Jordan Teze (born 30 September 1999) is a Dutch professional footballer who plays as a right-back for Eredivisie club PSV and the Netherlands national team.

Personal life
Born in the Netherlands, Teze is of Congolese descent.

Professional career
Teze was first promoted to the PSV senior team in 2019. On May 29, 2022, PSV Eindhoven announced that they had extended Teze's contract through 2025.

International career
He represented Netherlands at the 2016 UEFA European Under-17 Championship and the 2021 UEFA European Under-21 Championship, the Netherlands reached the semi-finals in both of those tournaments.

He was called up to the senior Netherlands squad for the friendly matches against Denmark and Germany on 26 and 29 March 2022, respectively. On 8 June 2022, Teze earned his first cap for the Dutch national team, playing 90 minutes in a 2-1 UEFA Nations League win over Wales.

§ Required actions:
1: In the Jordan Teze profile, what position does Teze play?
2: Report every line of the rows below that contains the string "Open". Case counts.

§ Exercise material:
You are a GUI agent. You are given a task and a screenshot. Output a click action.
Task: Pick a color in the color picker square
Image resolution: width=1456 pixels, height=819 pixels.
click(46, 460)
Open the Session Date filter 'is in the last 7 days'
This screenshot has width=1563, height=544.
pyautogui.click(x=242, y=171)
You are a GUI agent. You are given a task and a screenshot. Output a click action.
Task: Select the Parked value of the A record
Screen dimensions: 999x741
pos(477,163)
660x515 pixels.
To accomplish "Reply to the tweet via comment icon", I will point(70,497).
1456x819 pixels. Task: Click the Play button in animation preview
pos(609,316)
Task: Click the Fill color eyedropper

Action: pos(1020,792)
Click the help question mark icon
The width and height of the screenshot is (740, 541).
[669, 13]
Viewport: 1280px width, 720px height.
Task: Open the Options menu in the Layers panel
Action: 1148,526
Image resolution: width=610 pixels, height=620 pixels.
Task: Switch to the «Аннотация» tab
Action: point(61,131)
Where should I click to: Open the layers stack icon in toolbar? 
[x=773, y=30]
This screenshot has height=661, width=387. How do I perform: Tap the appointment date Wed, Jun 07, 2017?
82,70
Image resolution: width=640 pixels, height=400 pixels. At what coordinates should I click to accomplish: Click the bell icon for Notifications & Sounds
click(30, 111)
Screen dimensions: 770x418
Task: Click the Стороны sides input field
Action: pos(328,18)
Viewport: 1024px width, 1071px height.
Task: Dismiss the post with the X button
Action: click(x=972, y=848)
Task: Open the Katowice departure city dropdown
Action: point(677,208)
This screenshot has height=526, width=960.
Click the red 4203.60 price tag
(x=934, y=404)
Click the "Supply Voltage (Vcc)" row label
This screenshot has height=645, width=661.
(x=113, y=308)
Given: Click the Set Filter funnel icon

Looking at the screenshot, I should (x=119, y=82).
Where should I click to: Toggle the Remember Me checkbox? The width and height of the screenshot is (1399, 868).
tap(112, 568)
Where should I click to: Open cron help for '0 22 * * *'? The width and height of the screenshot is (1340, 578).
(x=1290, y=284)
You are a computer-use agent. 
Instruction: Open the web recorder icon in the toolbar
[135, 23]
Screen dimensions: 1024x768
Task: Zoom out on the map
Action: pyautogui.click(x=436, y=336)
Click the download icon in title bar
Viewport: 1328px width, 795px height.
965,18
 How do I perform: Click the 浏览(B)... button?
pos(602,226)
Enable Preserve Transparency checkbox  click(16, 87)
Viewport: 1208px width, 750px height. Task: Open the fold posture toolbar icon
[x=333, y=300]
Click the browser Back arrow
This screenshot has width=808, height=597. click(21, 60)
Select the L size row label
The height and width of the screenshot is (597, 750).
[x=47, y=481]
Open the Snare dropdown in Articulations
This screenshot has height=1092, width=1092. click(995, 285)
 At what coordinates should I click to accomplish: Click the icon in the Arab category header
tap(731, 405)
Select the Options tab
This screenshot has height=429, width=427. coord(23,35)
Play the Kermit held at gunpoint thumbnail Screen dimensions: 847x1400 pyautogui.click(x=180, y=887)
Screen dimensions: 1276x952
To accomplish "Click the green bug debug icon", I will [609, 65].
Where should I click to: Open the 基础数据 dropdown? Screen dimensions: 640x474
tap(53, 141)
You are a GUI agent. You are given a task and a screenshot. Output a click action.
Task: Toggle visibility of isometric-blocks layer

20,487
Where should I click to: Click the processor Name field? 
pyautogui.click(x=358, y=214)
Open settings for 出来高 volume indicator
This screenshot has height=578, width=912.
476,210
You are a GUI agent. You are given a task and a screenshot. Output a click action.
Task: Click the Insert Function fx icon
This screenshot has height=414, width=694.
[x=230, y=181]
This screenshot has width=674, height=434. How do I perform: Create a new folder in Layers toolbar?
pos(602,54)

§ Answers given:
1: Right-back.

2:
Open the Session Date filter 'is in the last 7 days'
Task: Open the Options menu in the Layers panel
Where should I click to: Open the layers stack icon in toolbar? 
Task: Open the Katowice departure city dropdown
Where should I click to: Open cron help for '0 22 * * *'? The width and height of the screenshot is (1340, 578).
Instruction: Open the web recorder icon in the toolbar
Viewport: 1208px width, 750px height. Task: Open the fold posture toolbar icon
Open the Snare dropdown in Articulations
Where should I click to: Open the 基础数据 dropdown? Screen dimensions: 640x474
Open settings for 出来高 volume indicator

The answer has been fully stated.